Frying Pan Gallery
250 Commercial St.
Friends Heather MacBride of Mashpee and Debbie Ward of Sandwich are dressed up for a night on the town. Having just enjoyed oyster happy hour next door at the Pearl, they are now taking in the gallery offerings. MacBride is drawn to metal artist Steve Swain’s fish-themed assemblages.
“I love their movement and sparkle. Are they minnows?” she wonders. “And I love this,” she says, turning to Shareen Davis’s photo triptych Breaking Light. “It really draws you in. To me, it’s just a picture of solitude. Actually, it reminds me of Truro. I wonder if it is Truro?”
Meanwhile, Ward examines Ron Kusins’s oyster shell pendants. “I just love oysters,” said Ward. “These are pewter, but they really capture the look of the shell. They’re just so beautiful that I had to buy one.”
Editor’s note: Because of a reporting error, an earlier version of this article and photo caption, published in print on Sept. 9, reversed MacBride’s and Ward’s names. Also, MacBride’s name was misspelled.
AMZehnder Gallery
25 Bank St., No. 3
Walter Winwood of Brattleboro, Vt. is looking at the work of printmaker Laura Peturson.
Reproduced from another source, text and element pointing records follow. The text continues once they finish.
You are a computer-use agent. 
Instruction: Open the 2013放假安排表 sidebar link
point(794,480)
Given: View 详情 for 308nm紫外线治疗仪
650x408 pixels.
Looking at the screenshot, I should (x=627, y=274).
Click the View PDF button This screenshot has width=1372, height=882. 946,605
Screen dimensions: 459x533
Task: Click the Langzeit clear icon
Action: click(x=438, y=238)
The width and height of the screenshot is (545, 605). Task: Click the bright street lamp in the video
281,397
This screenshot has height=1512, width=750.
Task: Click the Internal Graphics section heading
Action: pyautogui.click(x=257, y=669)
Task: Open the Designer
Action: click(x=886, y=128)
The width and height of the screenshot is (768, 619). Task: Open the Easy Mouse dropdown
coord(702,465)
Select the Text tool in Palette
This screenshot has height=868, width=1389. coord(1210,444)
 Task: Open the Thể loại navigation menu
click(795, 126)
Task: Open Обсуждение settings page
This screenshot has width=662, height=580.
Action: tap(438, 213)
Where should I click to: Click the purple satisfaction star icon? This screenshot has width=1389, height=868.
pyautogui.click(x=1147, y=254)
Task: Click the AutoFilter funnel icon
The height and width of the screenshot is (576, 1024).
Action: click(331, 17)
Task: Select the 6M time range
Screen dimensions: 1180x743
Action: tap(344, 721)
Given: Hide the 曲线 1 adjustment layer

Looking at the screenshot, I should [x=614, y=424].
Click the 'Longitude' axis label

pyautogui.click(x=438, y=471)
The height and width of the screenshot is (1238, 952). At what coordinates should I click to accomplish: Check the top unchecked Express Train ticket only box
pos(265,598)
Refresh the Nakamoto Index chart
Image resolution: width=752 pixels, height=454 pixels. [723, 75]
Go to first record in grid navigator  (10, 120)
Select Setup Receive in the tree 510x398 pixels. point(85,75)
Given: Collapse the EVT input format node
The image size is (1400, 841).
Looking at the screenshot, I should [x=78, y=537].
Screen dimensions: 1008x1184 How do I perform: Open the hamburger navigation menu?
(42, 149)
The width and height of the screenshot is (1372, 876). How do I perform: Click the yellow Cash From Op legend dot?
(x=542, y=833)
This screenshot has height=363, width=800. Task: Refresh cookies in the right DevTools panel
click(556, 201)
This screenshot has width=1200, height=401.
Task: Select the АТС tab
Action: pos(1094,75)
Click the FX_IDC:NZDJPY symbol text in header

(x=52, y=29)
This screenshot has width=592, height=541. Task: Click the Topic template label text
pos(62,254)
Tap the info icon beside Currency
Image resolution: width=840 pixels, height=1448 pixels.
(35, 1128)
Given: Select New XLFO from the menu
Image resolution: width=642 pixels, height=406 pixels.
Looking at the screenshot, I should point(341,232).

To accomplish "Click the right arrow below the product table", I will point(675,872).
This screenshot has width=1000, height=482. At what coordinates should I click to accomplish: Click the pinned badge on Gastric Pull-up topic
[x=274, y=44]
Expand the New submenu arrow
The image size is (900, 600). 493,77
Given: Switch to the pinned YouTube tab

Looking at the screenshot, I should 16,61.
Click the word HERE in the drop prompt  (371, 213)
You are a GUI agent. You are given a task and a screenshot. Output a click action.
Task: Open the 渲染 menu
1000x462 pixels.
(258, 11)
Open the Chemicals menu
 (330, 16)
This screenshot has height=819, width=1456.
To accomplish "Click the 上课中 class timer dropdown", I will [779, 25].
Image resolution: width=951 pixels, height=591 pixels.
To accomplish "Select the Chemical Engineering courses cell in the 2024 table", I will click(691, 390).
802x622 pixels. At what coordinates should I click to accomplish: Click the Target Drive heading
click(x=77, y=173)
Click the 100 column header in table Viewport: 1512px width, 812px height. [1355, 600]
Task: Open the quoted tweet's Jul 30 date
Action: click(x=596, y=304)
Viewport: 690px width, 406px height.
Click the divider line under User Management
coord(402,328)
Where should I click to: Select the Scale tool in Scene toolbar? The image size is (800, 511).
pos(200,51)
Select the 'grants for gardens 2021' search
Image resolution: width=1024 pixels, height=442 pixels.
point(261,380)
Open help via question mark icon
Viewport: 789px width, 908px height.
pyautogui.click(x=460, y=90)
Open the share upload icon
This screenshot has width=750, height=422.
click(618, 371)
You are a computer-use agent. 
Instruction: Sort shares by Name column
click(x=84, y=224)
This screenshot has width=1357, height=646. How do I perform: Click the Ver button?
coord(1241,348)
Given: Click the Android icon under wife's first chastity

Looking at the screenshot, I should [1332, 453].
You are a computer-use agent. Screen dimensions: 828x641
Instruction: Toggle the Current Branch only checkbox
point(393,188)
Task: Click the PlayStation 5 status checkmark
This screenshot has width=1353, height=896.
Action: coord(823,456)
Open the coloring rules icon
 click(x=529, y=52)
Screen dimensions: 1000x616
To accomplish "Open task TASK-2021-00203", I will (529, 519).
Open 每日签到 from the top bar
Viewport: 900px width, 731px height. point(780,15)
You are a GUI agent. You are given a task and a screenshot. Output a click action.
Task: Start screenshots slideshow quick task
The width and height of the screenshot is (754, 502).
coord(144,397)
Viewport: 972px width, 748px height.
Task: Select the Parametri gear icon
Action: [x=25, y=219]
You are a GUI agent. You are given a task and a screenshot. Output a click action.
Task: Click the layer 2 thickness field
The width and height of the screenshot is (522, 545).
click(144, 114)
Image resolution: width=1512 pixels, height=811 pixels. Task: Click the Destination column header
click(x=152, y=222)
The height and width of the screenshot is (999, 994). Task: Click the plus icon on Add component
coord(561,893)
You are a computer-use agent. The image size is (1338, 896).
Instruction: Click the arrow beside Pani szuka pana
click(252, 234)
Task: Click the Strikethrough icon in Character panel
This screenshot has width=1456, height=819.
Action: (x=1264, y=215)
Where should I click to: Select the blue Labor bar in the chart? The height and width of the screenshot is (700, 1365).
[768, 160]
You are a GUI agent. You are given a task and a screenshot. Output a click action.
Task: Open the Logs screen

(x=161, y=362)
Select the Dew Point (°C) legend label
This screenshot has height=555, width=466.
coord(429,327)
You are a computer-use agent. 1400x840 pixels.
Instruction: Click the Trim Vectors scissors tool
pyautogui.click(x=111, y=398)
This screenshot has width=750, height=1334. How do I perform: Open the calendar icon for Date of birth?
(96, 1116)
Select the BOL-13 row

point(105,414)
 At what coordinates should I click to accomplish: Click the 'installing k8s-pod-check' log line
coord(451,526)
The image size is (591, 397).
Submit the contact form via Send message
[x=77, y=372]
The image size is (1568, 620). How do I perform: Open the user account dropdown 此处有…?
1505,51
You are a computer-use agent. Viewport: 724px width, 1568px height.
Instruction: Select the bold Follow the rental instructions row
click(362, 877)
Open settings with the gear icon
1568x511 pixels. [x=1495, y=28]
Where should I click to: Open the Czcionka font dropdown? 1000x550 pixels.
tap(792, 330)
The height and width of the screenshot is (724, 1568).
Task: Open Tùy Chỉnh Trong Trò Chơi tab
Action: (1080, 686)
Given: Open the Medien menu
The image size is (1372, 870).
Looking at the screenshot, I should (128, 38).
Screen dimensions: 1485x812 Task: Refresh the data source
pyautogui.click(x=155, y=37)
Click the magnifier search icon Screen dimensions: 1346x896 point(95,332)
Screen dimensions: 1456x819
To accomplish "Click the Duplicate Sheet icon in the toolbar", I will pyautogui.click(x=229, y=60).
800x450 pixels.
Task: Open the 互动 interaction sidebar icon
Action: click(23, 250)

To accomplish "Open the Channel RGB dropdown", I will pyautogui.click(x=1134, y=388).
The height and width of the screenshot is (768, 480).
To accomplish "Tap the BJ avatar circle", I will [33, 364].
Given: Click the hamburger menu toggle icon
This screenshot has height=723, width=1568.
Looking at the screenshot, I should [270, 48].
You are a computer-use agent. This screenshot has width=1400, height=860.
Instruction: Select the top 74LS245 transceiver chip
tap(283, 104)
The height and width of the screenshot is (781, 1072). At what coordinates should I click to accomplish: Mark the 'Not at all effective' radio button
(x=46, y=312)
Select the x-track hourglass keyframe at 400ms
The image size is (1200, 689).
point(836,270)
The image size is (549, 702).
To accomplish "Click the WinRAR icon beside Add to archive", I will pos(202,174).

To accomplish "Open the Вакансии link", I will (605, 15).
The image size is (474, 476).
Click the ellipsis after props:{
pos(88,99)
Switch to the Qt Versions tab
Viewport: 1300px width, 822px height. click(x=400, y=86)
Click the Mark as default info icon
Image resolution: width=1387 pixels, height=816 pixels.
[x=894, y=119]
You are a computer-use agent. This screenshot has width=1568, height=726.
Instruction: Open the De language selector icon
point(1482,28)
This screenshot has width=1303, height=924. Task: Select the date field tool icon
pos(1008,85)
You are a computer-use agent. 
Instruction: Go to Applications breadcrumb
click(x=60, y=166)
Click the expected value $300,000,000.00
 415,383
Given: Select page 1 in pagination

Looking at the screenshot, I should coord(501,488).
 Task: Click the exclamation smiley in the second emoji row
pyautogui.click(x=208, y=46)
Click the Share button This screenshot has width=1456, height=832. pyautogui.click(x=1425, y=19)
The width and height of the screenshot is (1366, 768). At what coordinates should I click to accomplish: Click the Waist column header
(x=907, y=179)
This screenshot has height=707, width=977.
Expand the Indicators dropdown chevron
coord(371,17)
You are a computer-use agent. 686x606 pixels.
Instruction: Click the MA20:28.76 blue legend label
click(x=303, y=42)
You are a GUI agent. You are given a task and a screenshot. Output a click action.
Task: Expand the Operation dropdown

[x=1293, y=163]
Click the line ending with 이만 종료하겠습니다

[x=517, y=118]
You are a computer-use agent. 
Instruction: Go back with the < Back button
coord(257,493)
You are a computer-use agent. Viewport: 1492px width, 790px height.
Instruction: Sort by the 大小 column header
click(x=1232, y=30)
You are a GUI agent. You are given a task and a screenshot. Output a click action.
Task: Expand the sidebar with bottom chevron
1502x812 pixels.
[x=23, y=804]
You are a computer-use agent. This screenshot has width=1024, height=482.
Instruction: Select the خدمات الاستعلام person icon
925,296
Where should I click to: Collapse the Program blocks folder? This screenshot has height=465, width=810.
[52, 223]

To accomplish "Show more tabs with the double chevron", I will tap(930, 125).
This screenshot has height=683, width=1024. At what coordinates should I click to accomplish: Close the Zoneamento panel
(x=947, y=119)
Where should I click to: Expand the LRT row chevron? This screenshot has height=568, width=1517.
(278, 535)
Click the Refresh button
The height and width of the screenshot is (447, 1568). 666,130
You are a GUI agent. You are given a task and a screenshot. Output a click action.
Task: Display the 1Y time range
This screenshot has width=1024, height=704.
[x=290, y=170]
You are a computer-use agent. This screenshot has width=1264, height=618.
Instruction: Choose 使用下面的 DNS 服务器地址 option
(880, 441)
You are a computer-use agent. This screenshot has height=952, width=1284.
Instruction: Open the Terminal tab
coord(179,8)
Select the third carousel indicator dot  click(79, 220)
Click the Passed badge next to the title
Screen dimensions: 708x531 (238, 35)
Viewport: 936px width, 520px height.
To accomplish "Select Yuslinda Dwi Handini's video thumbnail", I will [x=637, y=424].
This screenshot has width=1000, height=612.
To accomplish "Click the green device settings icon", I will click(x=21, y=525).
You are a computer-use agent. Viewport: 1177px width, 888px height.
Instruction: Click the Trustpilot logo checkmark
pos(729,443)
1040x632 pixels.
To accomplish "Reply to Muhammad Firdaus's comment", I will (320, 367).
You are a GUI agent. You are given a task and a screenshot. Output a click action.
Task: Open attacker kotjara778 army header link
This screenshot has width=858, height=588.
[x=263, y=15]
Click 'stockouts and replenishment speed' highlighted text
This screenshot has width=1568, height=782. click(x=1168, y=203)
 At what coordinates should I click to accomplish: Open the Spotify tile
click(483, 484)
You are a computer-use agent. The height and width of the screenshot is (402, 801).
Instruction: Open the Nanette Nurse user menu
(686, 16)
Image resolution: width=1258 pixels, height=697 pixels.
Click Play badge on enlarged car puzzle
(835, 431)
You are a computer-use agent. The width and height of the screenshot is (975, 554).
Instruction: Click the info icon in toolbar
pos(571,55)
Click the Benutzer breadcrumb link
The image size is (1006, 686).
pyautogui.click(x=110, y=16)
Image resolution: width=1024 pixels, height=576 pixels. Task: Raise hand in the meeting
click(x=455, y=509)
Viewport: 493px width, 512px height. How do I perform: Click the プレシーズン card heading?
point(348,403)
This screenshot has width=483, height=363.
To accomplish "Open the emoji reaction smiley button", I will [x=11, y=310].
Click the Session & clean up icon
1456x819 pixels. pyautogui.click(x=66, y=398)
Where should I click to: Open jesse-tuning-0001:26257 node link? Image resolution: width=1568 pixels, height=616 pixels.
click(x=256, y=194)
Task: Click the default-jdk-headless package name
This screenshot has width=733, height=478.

Winwood says he’s on a repeat visit to Wellfleet, where he enjoys the galleries. While he’s drawn to all of Peturson’s prints, he comments especially on her multi-block linocut print Looking for Letters.
“It’s the intricacy of the design that I like,” says Winwood. “There’s a story in there, but it’s unknown. It’s slightly ominous, the forest. She looks afraid. And what letters is she looking for?”
BHA Gallery
42 Commercial St.
Susan and Wes Chapman of Truro are admiring painter Bob Henry’s recent work: oils of his apartment above the gallery as well as the views from his windows. Susan, an art teacher and artist herself, is drawn to Second Floor Wellfleet Triptych, Blue.
“What I love about it is its mundane subject that’s made so interesting by the shapes and colors,” she says. “Standing back, I almost see it as an abstract painting. And yet the images of the room are there, too. I like a reference point.”
Wellfleet Preservation Hall
335 Main St.
Rich Donovan of Boston is midway through his annual trip to Provincetown with three college friends. Today he’s decided to “get out of town for the afternoon.” Donovan is taking in Traci Harmon-Hay’s Floating Houses series, standing before the acrylic on canvas Hovering.
“I like architecture,” he says, “so I’m curious about these houses floating up over their foundations. I think they’re Wellfleet houses. They’re interesting.” Looking at Harmon-Hay’s watercolor Branch Out, Donovan’s friend Art Benning chimes in: “I like the floating chair, myself.”
The Cove Gallery
15 Commercial St.
Mark and Susan Williams are from Western Massachusetts. This is their first trip to the Cape since the pandemic. “I really find Wellfleet enchanting,” says Susan.
The pair are out looking for a piece of art to take home, “probably a landscape.” Mark says that he prefers realistic portrayals, while Susan prefers more abstract works. They are both drawn to the work of Larry Horowitz, particularly the oils on linen Lt. Island Bridge and Beach in Foggy Grey Haze. But they’re not ready to take one home yet.
“We haven’t decided,” says Mark.
Left Bank Gallery
25 Commercial St.
Jean Trindle of Dennis is spending an afternoon on her own in Wellfleet. “I was attracted by the nature paintings in the window. The seagulls, the horseshoe crabs. So, I decided to come in,” she says, looking at oil on panel paintings by Ellen Granter. Her eye was also caught by Thomas Marrinson’s bright lacquered bowls.
“They really seem electric somehow, as if they’re glowing,” she says. “I think they’re beautiful. Don’t you?”